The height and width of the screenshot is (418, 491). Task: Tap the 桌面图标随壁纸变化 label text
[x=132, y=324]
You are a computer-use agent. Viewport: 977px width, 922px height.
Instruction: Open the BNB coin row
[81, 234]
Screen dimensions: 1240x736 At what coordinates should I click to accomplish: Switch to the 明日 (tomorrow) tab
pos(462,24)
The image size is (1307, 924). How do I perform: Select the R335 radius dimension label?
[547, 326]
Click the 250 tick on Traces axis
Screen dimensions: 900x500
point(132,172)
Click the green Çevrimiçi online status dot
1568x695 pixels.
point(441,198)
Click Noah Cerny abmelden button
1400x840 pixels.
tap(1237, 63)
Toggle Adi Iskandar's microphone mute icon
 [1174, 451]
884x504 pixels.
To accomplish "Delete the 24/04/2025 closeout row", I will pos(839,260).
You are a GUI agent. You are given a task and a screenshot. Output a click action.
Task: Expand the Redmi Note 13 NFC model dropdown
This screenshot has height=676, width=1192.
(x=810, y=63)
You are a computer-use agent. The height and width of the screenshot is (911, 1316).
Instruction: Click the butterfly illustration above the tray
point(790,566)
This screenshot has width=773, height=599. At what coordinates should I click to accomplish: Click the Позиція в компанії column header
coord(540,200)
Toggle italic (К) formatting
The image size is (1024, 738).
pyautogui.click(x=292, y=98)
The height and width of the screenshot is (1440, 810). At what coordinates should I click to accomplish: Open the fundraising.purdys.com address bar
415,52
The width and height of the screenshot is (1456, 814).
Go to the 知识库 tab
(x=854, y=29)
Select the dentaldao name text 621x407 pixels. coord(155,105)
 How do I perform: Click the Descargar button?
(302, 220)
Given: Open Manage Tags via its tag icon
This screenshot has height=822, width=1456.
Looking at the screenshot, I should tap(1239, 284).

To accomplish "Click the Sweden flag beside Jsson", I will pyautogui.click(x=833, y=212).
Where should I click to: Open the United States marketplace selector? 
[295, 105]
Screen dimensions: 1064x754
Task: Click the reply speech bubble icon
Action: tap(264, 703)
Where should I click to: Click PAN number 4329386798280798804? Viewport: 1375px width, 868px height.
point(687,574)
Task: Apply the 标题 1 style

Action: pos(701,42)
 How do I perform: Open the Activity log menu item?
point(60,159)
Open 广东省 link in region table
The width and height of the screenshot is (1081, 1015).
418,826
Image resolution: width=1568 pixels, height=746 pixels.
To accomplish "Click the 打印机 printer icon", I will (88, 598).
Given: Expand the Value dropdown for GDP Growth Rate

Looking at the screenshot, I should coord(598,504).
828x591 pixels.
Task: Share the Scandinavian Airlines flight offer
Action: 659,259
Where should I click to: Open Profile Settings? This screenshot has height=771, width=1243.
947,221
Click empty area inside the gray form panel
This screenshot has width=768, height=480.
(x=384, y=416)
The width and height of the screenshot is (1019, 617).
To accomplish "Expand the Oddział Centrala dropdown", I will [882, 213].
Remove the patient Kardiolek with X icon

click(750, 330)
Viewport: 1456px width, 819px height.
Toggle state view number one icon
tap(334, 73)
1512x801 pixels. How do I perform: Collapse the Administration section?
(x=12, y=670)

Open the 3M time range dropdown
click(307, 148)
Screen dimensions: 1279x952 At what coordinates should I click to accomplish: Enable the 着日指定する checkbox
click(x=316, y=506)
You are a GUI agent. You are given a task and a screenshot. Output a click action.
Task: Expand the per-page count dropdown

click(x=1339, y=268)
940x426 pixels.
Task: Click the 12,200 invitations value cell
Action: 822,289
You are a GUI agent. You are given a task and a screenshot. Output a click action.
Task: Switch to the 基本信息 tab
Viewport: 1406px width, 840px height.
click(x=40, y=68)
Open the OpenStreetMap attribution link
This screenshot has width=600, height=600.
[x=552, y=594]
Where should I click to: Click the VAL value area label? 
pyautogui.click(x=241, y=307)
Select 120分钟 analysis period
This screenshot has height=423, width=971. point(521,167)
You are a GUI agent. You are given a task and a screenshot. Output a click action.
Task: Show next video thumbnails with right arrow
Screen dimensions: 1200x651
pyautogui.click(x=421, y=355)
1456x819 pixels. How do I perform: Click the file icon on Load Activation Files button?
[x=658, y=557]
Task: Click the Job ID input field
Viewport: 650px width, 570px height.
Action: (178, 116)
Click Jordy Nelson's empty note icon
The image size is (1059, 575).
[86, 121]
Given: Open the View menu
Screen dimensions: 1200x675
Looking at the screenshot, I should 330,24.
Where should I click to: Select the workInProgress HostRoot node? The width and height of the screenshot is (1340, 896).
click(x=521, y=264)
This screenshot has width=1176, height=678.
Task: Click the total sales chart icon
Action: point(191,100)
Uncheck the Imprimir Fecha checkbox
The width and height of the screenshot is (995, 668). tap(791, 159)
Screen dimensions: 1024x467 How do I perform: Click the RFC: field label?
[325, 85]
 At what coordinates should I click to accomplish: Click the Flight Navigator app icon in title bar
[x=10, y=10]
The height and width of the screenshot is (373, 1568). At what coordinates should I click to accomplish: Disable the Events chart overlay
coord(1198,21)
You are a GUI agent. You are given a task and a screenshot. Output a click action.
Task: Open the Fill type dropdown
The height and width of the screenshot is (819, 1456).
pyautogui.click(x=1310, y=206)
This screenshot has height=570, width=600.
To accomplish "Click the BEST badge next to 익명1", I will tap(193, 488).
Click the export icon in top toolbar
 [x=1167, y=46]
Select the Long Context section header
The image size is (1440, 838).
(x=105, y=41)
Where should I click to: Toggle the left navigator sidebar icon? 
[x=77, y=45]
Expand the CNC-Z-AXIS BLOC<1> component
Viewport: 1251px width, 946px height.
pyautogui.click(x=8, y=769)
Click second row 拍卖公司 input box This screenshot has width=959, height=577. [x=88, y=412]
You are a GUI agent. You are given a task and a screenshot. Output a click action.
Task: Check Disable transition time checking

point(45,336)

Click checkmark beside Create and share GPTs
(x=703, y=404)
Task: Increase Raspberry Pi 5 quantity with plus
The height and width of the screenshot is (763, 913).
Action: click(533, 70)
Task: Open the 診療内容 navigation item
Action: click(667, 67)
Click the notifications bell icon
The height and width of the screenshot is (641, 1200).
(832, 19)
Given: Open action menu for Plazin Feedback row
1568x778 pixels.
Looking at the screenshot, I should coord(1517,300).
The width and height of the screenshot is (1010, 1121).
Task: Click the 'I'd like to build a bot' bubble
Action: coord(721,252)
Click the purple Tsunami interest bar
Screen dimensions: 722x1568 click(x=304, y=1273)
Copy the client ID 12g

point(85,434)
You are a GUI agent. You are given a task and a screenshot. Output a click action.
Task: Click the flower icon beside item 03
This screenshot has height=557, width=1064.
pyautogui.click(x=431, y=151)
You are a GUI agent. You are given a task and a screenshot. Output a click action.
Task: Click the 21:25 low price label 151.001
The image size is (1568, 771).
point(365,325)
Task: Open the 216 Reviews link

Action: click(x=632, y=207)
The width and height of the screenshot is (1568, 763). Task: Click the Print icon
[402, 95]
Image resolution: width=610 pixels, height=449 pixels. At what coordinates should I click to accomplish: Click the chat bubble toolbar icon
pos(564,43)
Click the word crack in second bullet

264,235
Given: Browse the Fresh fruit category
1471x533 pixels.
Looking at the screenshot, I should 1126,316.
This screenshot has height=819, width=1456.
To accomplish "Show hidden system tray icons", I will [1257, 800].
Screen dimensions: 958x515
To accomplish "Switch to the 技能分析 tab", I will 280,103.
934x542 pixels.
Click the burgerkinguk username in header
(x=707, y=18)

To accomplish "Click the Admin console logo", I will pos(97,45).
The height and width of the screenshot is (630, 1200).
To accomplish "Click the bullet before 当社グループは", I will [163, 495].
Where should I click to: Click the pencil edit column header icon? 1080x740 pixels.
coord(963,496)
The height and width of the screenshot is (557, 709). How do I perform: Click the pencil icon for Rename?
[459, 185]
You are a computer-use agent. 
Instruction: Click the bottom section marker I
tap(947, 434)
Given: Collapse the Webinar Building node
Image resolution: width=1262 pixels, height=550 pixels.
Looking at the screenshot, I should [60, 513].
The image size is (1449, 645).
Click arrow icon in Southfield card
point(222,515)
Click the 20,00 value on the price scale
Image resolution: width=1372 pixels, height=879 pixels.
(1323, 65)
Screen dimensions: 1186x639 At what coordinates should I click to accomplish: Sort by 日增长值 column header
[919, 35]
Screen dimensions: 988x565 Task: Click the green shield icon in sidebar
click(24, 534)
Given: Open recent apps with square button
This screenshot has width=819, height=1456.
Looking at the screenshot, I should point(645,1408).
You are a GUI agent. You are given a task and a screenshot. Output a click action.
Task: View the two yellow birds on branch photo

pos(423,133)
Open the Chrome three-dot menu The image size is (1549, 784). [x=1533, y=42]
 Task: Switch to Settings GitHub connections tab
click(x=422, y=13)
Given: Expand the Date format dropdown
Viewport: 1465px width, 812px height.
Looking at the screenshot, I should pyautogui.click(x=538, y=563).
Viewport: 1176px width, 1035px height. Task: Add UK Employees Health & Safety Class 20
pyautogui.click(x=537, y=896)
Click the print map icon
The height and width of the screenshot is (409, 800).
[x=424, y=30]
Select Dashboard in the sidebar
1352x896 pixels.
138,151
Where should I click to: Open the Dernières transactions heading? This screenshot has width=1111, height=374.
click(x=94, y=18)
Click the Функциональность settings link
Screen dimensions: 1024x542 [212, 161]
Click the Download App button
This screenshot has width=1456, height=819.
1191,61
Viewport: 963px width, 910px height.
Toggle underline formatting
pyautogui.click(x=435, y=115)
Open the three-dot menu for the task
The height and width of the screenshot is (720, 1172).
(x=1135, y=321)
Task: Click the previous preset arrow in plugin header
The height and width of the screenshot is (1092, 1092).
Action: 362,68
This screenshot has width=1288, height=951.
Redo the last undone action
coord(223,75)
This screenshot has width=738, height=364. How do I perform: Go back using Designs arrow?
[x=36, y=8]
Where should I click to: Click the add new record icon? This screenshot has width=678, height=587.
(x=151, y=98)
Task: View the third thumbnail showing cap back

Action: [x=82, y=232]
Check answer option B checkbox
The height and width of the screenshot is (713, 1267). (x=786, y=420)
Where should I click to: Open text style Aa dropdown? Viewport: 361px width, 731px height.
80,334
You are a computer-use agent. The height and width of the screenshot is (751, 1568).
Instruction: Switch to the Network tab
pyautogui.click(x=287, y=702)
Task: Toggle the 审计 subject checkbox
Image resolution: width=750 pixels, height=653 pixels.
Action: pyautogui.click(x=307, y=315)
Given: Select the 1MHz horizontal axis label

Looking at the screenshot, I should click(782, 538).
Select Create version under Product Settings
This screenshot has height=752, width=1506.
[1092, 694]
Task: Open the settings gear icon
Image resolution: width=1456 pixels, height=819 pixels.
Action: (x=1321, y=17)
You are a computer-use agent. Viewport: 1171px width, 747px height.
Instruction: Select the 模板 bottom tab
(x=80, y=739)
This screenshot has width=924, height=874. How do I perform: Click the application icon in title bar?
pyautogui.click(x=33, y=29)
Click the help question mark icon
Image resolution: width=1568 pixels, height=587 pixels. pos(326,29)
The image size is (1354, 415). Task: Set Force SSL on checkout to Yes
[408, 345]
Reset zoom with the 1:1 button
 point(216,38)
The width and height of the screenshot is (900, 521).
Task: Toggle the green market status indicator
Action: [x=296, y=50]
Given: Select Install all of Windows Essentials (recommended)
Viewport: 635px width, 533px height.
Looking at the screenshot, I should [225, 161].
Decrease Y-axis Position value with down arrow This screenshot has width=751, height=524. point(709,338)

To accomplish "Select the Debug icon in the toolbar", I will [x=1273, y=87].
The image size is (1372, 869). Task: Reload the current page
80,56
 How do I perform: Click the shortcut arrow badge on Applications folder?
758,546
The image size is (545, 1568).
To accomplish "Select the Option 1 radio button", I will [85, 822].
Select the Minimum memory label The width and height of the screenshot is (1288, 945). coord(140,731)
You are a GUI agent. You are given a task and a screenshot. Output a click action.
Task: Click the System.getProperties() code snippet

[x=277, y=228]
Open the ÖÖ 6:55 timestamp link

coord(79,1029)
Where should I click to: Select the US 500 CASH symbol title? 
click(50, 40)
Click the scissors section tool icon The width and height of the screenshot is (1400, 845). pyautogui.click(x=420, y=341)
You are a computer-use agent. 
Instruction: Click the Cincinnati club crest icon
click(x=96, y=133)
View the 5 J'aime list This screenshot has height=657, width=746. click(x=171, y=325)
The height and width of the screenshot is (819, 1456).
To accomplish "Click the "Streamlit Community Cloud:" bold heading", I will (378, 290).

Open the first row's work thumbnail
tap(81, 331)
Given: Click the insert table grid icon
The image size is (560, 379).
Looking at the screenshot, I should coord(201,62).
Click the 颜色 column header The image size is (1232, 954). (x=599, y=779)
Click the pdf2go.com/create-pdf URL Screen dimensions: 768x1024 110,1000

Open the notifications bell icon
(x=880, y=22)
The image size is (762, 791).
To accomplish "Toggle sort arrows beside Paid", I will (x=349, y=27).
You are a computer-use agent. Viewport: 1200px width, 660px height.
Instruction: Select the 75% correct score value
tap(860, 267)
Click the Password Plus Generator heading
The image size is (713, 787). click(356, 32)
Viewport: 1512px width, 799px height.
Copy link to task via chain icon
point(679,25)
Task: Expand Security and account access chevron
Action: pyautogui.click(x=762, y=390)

───

- _Your task_: Reproduce verbatim the records between the line containing "Where should I click to: Open Profile" and the line containing "[x=658, y=557]", inclusive.

- _Solution for this exercise_:
Where should I click to: Open Profile Settings? This screenshot has height=771, width=1243.
947,221
Click empty area inside the gray form panel
This screenshot has width=768, height=480.
(x=384, y=416)
The width and height of the screenshot is (1019, 617).
To accomplish "Expand the Oddział Centrala dropdown", I will [882, 213].
Remove the patient Kardiolek with X icon

click(750, 330)
Viewport: 1456px width, 819px height.
Toggle state view number one icon
tap(334, 73)
1512x801 pixels. How do I perform: Collapse the Administration section?
(x=12, y=670)

Open the 3M time range dropdown
click(307, 148)
Screen dimensions: 1279x952 At what coordinates should I click to accomplish: Enable the 着日指定する checkbox
click(x=316, y=506)
You are a GUI agent. You are given a task and a screenshot. Output a click action.
Task: Expand the per-page count dropdown

click(x=1339, y=268)
940x426 pixels.
Task: Click the 12,200 invitations value cell
Action: 822,289
You are a GUI agent. You are given a task and a screenshot. Output a click action.
Task: Switch to the 基本信息 tab
Viewport: 1406px width, 840px height.
click(x=40, y=68)
Open the OpenStreetMap attribution link
This screenshot has width=600, height=600.
[x=552, y=594]
Where should I click to: Click the VAL value area label? 
pyautogui.click(x=241, y=307)
Select 120分钟 analysis period
This screenshot has height=423, width=971. point(521,167)
You are a GUI agent. You are given a task and a screenshot. Output a click action.
Task: Show next video thumbnails with right arrow
Screen dimensions: 1200x651
pyautogui.click(x=421, y=355)
1456x819 pixels. How do I perform: Click the file icon on Load Activation Files button?
[x=658, y=557]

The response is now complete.